Stored data ::

• • • •

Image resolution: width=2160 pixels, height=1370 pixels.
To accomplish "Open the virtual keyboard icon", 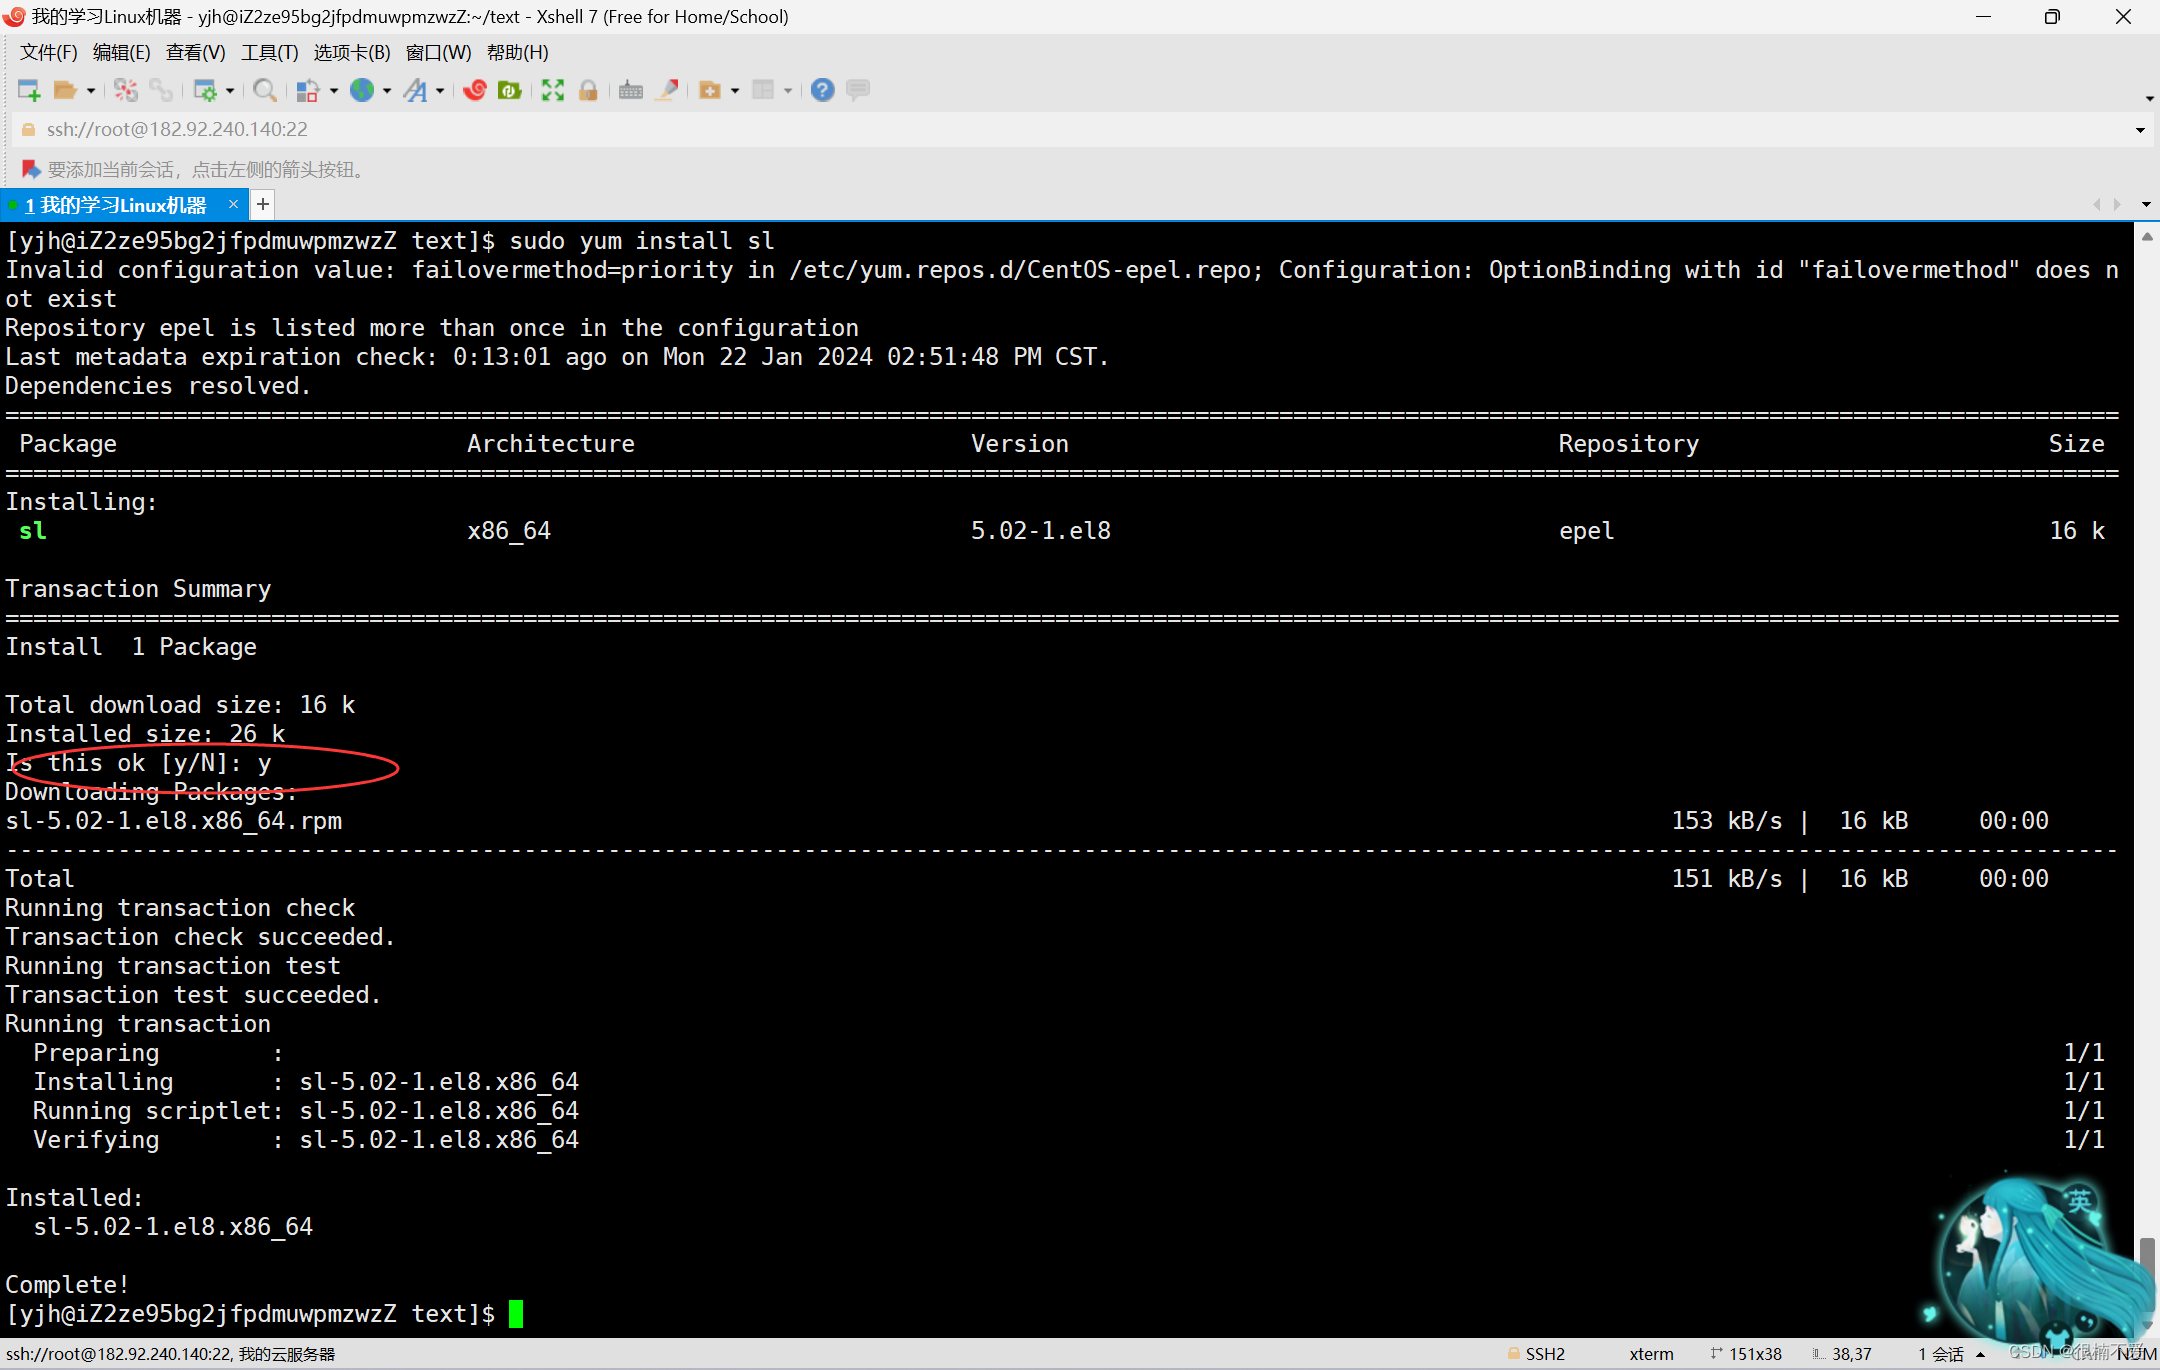I will point(631,90).
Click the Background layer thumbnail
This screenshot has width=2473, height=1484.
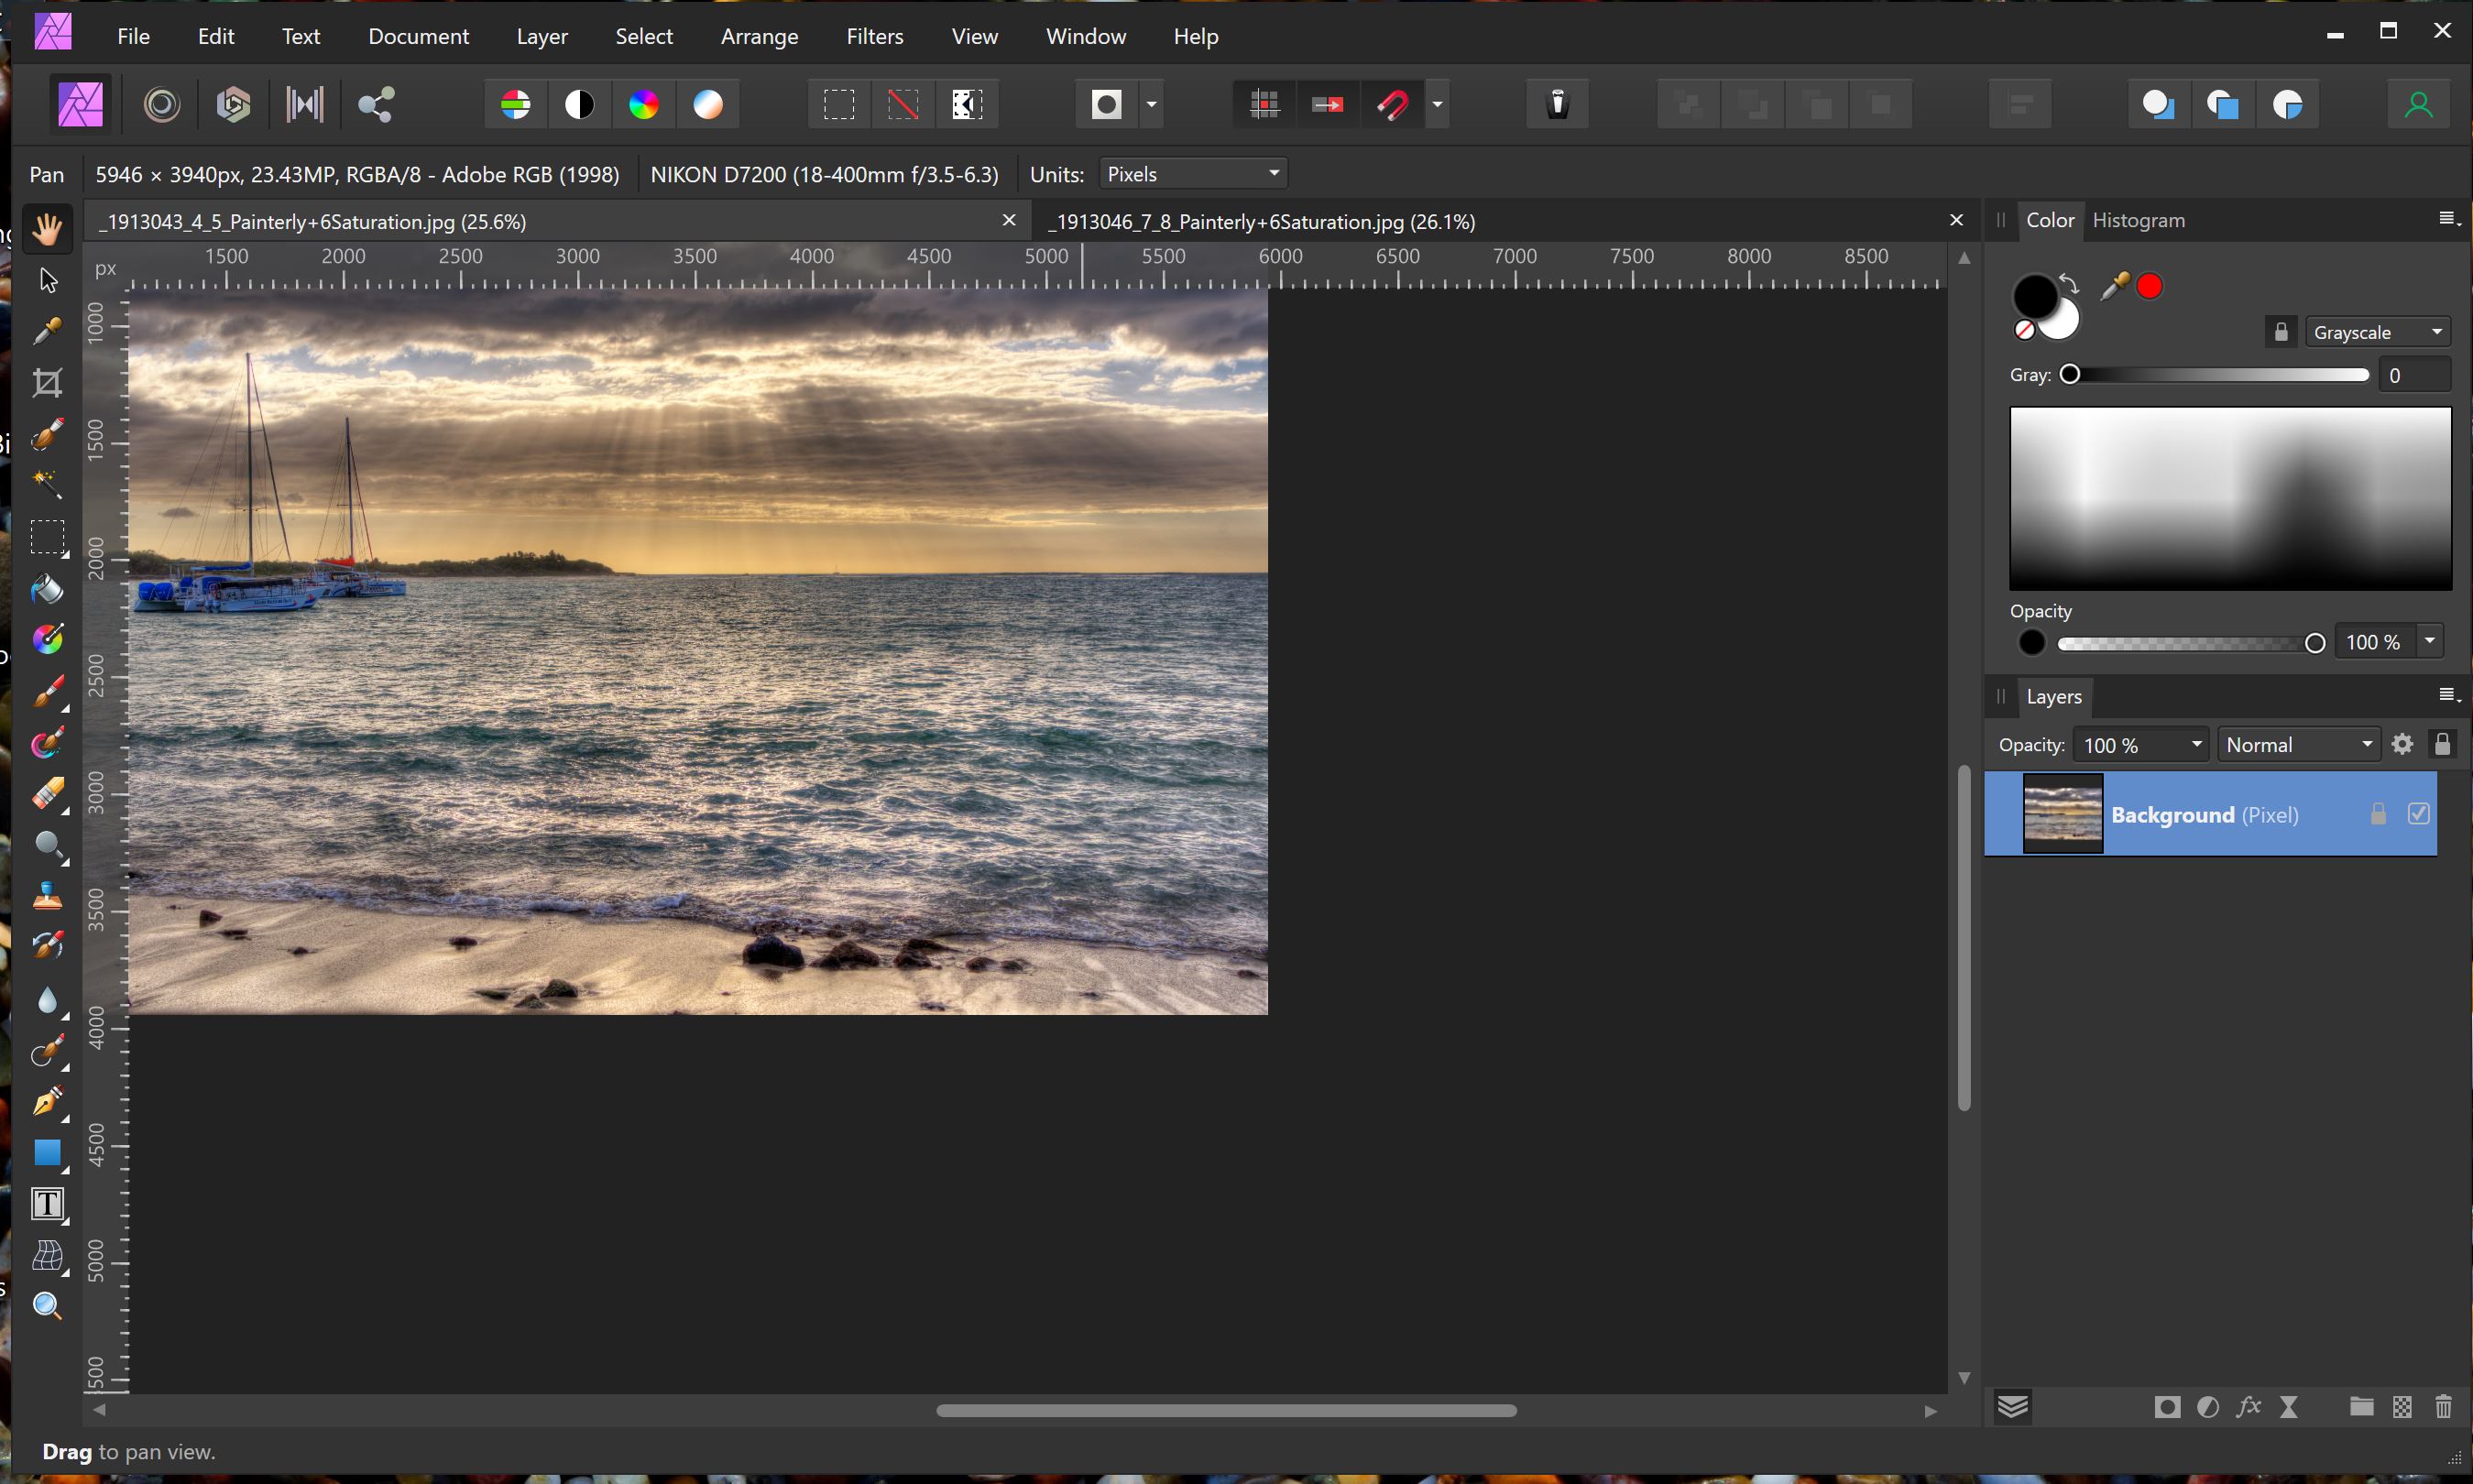point(2062,814)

• • • •

Return the lines exactly, from the one containing "Click the Background layer thumbnail" through the last line above, including both ends and excluding every picture.

TASK RESPONSE ::
Click the Background layer thumbnail
This screenshot has width=2473, height=1484.
point(2062,814)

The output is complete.